De eso hará ya siete años. Lo mismo que duran las maldiciones, por lo que bien podría adjudicar toda desventura  en este lapso de tiempo a las palabras negras que profirió en mi contra ese día. Cuando era adolescente me identificaba mucho con los vagabundos, los desprotegidos. Pienso que éstos años he vagado igualmente por la vida, sin encontrar refugios, sin una dirección específica. Alimentando mi alma a penas día a día. Maldiciendo a quien me ha herido. Supongo que sé un poco cómo se siente, no el hambre ni el frío nocturno, pero sí esa locura que parece alejarnos de lo correcto, de la estabilidad y lo seguro. Los vagabundos muchos han elegido ese camino de asfalto, conozco un hombre que tiene su cama en el kiosko del parque de aquí cerca; un día hace veinte años abandonó su casa y durmió en la banqueta. Muchos habremos querido irnos. Algunos lo hemos hecho, pero muy pocos han tenido el valor de hacer de toda una ciudad su casa.  Los que tenemos techo confiamos en la tibieza de la cama donde dormimos, a veces nos sentimos perdidos y nos asustamos. Estamos ciegos, todos somos vagabundos, no importa cuanto queramos aferrarnos, ya hemos perdido todo, en esa cama tibia nos perdemos a nosotros mismos.

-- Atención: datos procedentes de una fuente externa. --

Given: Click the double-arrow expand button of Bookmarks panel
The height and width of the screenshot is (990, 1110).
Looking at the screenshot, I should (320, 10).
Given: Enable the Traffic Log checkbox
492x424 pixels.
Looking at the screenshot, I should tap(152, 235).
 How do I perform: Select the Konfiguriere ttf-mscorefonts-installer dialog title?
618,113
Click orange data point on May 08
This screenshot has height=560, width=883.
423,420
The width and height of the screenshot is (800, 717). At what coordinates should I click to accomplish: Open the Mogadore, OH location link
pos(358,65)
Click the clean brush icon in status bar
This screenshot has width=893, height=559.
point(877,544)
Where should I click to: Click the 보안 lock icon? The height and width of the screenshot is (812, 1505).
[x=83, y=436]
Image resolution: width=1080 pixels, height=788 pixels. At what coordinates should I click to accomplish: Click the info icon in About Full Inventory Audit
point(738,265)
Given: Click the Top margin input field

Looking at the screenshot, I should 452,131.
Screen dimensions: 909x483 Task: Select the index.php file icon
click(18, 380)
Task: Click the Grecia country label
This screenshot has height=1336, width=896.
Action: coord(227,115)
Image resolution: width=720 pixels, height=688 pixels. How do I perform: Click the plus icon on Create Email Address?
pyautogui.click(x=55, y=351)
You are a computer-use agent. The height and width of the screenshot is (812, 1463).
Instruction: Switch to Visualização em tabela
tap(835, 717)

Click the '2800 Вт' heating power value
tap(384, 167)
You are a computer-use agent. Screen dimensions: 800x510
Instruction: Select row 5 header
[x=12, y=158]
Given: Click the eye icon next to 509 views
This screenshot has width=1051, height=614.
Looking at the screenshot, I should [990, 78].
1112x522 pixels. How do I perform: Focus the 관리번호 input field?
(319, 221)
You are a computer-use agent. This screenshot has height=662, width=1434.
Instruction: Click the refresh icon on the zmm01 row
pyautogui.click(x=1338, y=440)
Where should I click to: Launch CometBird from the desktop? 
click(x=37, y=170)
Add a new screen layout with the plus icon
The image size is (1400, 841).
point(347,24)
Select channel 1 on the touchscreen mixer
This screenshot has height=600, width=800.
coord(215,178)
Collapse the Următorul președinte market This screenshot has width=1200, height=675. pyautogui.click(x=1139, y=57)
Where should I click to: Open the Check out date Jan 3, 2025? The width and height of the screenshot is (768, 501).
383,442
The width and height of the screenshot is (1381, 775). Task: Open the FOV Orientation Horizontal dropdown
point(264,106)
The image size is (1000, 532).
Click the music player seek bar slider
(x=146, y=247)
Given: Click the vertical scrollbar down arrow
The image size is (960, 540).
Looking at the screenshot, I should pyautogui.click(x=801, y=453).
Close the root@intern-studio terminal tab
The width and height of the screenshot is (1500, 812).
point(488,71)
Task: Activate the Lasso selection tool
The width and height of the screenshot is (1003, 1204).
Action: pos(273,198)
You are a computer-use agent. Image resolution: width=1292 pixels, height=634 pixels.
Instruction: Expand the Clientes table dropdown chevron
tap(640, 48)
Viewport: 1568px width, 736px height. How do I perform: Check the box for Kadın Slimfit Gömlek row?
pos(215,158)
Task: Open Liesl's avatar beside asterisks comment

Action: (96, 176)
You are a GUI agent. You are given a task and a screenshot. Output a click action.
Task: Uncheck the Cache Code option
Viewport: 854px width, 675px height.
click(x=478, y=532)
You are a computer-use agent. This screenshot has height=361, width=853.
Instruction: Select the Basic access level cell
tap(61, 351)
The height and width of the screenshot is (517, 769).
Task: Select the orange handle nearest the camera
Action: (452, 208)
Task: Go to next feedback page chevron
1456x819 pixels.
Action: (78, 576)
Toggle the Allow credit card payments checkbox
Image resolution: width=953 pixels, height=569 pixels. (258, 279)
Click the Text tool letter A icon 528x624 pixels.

No volví a ver a Luisa, así la llamé. Pero hoy vi al hombre del kiosko compartir medio pan con un perro de la calle. Valieron la pena éstos siete años negros.

sábado, 24 de abril de 2010

A la ciudad le da igual si atravieso o no la puerta. Salir al exterior es la voz que tienen mis pies cuando mi mente pierde su voz. Un día supe que caminar, desde la perspectiva del cemento, es un cinismo barato; no pueden ser sólo las calles, las paredes, los semáforos, los coches, los microbuses, los camiones, el Metro, los demás peatones, la contaminación visual, la contaminación que mis pulmones toleran lo único que se pueda apreciar de la ciudad.

Falta algo. La brevedad no es propia de un vagabundo, menos en una ciudad tan enorme como la nuestra.

Brincar, explorar azoteas, volar encima de algunas cabezas, aferrarme a las paredes porosas. Saborear la libertad que la ciudad cede a los ágiles y a los locos. El dolor de todo el cuerpo es la huella más nítida de la ciudad, un tatuaje temporal en los músculos, la paz profunda en el sueño.